Diz o adágio que a diferença entre o remédio e o veneno é a dose. É uma analogia que cabe neste momento também para a Selic, elevada em 0,75 ponto percentual na quarta-feira pelo Comitê de Política Monetária (Copom) do Banco Central. O juro básico da economia, após subir pela terceira vez seguida na mesma magnitude, está agora em 4,25% ao ano e, para o próximo encontro, não se descarta a possibilidade de a taxa subir até um ponto, tendo em vista a percepção de que a inflação não é tão transitória quanto imaginava o próprio BC há não muito.
A escalada dos preços costuma afetar essencialmente os mais pobres, um contingente que já vem sofrendo com o mercado de trabalho fraco e alimentos mais caros
A inflação elevada, na ordem de 8,06% nos últimos 12 meses, é um mal a ser combatido e, neste momento, a Selic é o remédio amargo adequado. A escalada dos preços costuma afetar essencialmente os mais pobres, um contingente que já vem sofrendo com o mercado de trabalho fraco e alimentos mais caros. Agora, é a fatura de energia que vai onerar o bolso dos mais humildes, fazendo com que seja imperioso lançar mão dos instrumentos disponíveis para deter a escalada das remarcações. E a mesma seca que vai influenciar a tarifa de luz pode atrapalhar também a produção agrícola e, por consequência, aumentar a pressão sobre os preços da comida.
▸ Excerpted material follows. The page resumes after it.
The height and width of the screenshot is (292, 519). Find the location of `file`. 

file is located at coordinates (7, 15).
Sabe-se que a inflação brasileira não é resultado de alta demanda interna. É um um fenômeno mundial, reflexo sobretudo da alta das commodities, devido à recuperação acelerada da economia chinesa, escassez de certos insumos industriais e mesmo aumento do consumo em mercados mais adiantados no combate à covid-19. A alta da Selic, no entanto, tem o condão de valorizar o real, pelo maior ingresso de dólares no país, e o câmbio é um dos fatores que mexem com os preços das commodities no mercado interno. É decisivo para a definição dos valores cobrados ao consumidor dos combustíveis e de muitos alimentos, por exemplo.
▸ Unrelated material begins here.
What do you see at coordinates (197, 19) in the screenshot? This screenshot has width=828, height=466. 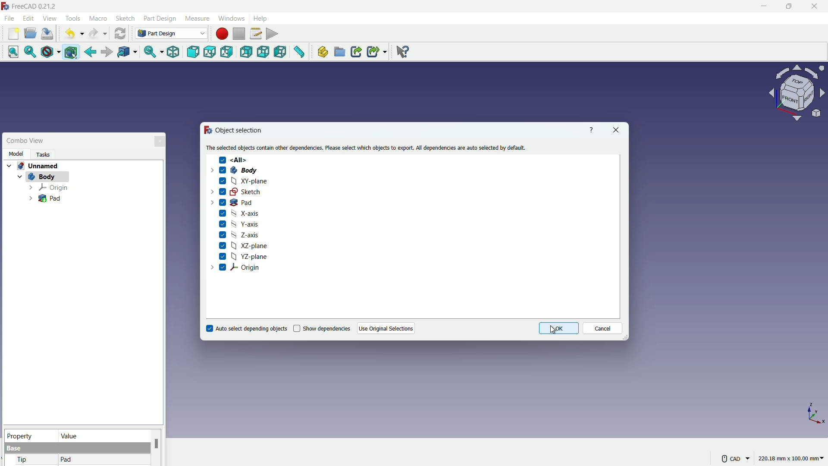 I see `measure` at bounding box center [197, 19].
Subir o juro básico da economia, por outro lado, tem o efeito colateral de afetar o custo do crédito e inibir a economia. Trata-se muitas vezes de uma decisão difícil, mas agora fica mais cristalina a percepção de que a Selic estava fora do lugar e, por isso, o BC tem de correr também para ancorar as expectativas dos agentes da economia e preservar a sua credibilidade. Mas, para conter a inflação, não é a única via. Uma sinalização positiva mais consistente do governo federal na parte fiscal também ajudaria a reforçar a certeza de que não haverá perda de controle. O certo é que, no momento, com o IPCA acelerando e bem acima da meta para o ano, de 3,75%, e da margem de tolerância de 1,5 ponto percentual, o BC agiu corretamente também ao passar a mensagem de que pode ser mais duro no aperto monetário.